+++ Document extract
Who Does Your Algorithm Fail? Investigating Age and Ethnic Bias in the MAMA-MIA Dataset
Aditya Parikh, Sneha Das, Aasa Feragen
TL;DR
This study audits fairness in automated breast tumor segmentation using the multi-center MAMA-MIA dataset, revealing intrinsic age-related bias against younger patients and strong, data-source–dependent ethnic biases that are masked by pooling. By comparing silver model masks to expert gold labels with metrics such as Dice and HD95 and applying demographic disparity measures, the authors show that aggregation can obscure injustices and that bias persists even in age-balanced training. The work contributes a systematic framework for fairness auditing in medical image segmentation, underscores the influence of center-specific factors, and calls for targeted investigations into annotation quality and mitigation strategies to improve equitable clinical outcomes.
++++++
According to the MAMA-MIA fairness audit, which patients does the intrinsic age-related bias work against? The records that come next are independent material, unrelated to the MAMA-MIA fairness audit.
+++ Supplied material
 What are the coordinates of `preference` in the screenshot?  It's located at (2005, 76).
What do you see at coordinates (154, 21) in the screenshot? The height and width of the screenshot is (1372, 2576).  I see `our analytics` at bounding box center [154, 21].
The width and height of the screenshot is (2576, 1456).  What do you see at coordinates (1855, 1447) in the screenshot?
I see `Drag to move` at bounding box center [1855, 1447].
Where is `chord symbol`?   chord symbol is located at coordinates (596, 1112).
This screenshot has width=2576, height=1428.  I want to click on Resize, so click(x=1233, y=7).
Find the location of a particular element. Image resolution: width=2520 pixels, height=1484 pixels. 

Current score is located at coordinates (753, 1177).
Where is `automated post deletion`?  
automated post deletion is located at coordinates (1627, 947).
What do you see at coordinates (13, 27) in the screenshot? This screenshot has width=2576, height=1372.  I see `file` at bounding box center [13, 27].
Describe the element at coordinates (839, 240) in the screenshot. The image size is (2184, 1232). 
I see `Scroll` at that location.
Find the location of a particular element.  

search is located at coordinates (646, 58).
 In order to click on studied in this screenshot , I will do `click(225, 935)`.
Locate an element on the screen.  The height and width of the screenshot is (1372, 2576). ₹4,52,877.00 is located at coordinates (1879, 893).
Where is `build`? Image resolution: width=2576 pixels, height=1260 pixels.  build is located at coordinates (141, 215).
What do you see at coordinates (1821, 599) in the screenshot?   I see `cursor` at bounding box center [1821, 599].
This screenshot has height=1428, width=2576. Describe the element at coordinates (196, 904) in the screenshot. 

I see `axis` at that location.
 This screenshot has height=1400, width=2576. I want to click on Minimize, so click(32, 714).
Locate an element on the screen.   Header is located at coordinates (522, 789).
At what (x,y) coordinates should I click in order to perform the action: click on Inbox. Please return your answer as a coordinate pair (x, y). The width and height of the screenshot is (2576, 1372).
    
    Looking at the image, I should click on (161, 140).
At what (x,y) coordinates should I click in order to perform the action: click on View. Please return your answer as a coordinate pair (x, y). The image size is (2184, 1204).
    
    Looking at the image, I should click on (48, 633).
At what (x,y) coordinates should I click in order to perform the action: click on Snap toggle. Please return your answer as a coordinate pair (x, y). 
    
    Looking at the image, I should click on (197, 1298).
++++++
— Solution to this problem —
Younger patients.